[EXERCISE OBJECTIVE]:
Copy out the data below. Keep every word as it is.

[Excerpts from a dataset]
#####

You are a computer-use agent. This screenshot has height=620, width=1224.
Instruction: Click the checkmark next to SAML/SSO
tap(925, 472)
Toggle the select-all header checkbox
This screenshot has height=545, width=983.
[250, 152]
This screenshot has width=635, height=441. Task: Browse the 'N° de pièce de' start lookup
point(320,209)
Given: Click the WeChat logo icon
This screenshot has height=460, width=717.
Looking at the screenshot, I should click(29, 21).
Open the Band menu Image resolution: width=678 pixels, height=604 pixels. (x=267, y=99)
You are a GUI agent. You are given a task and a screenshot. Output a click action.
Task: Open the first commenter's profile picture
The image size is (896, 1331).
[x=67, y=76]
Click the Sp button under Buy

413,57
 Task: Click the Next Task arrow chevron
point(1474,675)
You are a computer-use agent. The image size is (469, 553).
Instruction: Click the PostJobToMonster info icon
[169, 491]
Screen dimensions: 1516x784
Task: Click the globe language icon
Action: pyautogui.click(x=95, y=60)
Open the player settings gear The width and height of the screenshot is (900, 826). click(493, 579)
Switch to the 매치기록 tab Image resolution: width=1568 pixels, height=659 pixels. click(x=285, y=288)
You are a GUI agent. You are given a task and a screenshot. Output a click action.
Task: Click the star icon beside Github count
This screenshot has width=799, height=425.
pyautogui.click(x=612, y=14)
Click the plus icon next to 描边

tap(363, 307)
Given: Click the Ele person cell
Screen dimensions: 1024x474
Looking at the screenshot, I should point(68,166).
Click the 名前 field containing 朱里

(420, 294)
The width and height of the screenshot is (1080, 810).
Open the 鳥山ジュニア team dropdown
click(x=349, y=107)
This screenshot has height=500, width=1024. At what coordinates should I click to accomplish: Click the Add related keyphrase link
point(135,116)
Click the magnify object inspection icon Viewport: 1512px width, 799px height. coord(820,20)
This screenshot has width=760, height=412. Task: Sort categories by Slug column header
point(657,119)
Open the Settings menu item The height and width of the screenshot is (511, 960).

#####

[WRITTEN ANSWER]:
You are a computer-use agent. This screenshot has height=620, width=1224.
Instruction: Click the checkmark next to SAML/SSO
tap(925, 472)
Toggle the select-all header checkbox
This screenshot has height=545, width=983.
[250, 152]
This screenshot has width=635, height=441. Task: Browse the 'N° de pièce de' start lookup
point(320,209)
Given: Click the WeChat logo icon
This screenshot has height=460, width=717.
Looking at the screenshot, I should click(29, 21).
Open the Band menu Image resolution: width=678 pixels, height=604 pixels. (x=267, y=99)
You are a GUI agent. You are given a task and a screenshot. Output a click action.
Task: Open the first commenter's profile picture
The image size is (896, 1331).
[x=67, y=76]
Click the Sp button under Buy

413,57
 Task: Click the Next Task arrow chevron
point(1474,675)
You are a computer-use agent. The image size is (469, 553).
Instruction: Click the PostJobToMonster info icon
[169, 491]
Screen dimensions: 1516x784
Task: Click the globe language icon
Action: pyautogui.click(x=95, y=60)
Open the player settings gear The width and height of the screenshot is (900, 826). click(493, 579)
Switch to the 매치기록 tab Image resolution: width=1568 pixels, height=659 pixels. click(x=285, y=288)
You are a GUI agent. You are given a task and a screenshot. Output a click action.
Task: Click the star icon beside Github count
This screenshot has width=799, height=425.
pyautogui.click(x=612, y=14)
Click the plus icon next to 描边

tap(363, 307)
Given: Click the Ele person cell
Screen dimensions: 1024x474
Looking at the screenshot, I should point(68,166).
Click the 名前 field containing 朱里

(420, 294)
The width and height of the screenshot is (1080, 810).
Open the 鳥山ジュニア team dropdown
click(x=349, y=107)
This screenshot has height=500, width=1024. At what coordinates should I click to accomplish: Click the Add related keyphrase link
point(135,116)
Click the magnify object inspection icon Viewport: 1512px width, 799px height. coord(820,20)
This screenshot has width=760, height=412. Task: Sort categories by Slug column header
point(657,119)
Open the Settings menu item The height and width of the screenshot is (511, 960).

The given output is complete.